Eike Schroeder scite author profile

Deposition of the beta-amyloid peptide (Abeta) in the brain occurs during normal ageing and is substantially accelerated in patients with Alzheimer's disease. Since Abeta is continuously produced in the brain, it has been suggested that a clearance mechanism should exist to prevent its accumulation and subsequent aggregation. Until now, little attention has been paid to the possible role of P-glycoprotein (P-gp), a member of the ATP binding cassette superfamily of transporter proteins, in the pathogenesis of Alzheimer's disease. A recent study demonstrated that Abeta40 and Abeta42 interact directly with P-gp. We therefore hypothesized that Abeta accumulation in the brain would correlate inversely with the degree of vascular P-gp expression.
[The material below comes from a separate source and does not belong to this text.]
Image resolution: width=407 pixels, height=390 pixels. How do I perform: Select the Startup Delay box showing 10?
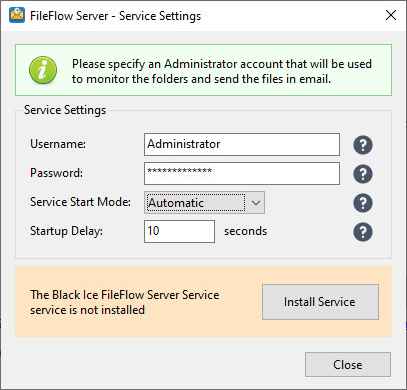(x=179, y=231)
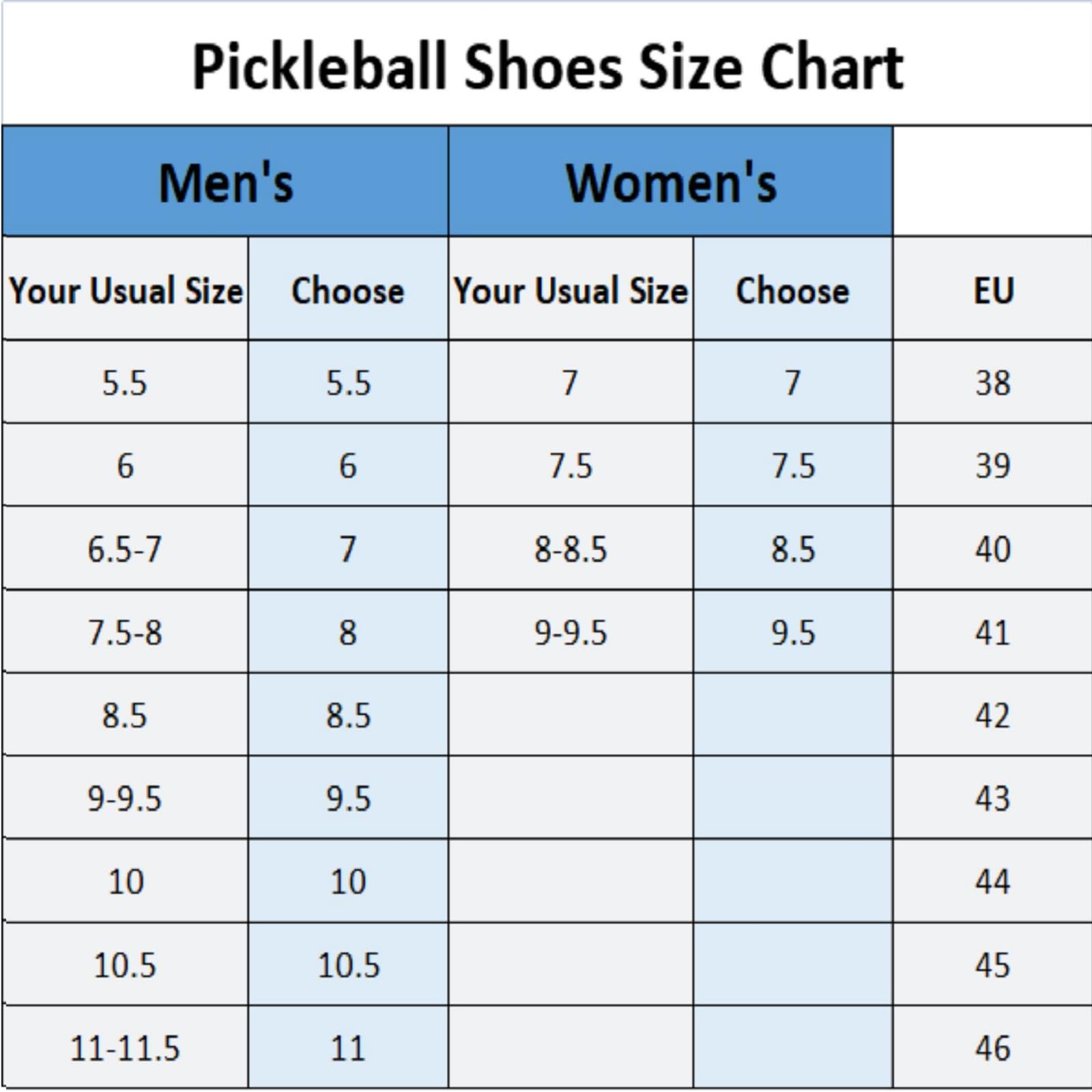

To study early pathogenetic factors that influence the deposition of Abeta, at routine autopsies, brain tissue samples were taken from 243 non-demented subjects who died between the ages of 50 and 91 years. Vascular P-gp expression and the number of Abeta40- and Abeta42-positive senile plaques were assessed immunohistochemically in the medial temporal lobe. In addition, the apolipoprotein E (apoE) genotypes, as well as multiple drug resistance gene 1 ( ) polymorphisms (exon 2, G-1A; exon 21, G2677T/A; exon 26, C3436T), were also determined for each case. P-gp expression was not correlated with genotypes, but we found a significant inverse correlation between P-gp expression and the deposition of both Abeta40 and Abeta42 in the medial temporal lobe. Our results provide the first evidence in human brain tissue that the accumulation of Abeta may be influenced by the expression of P-gp in blood vessels, and suggest that P-gp may influence the elimination of Abeta from brain.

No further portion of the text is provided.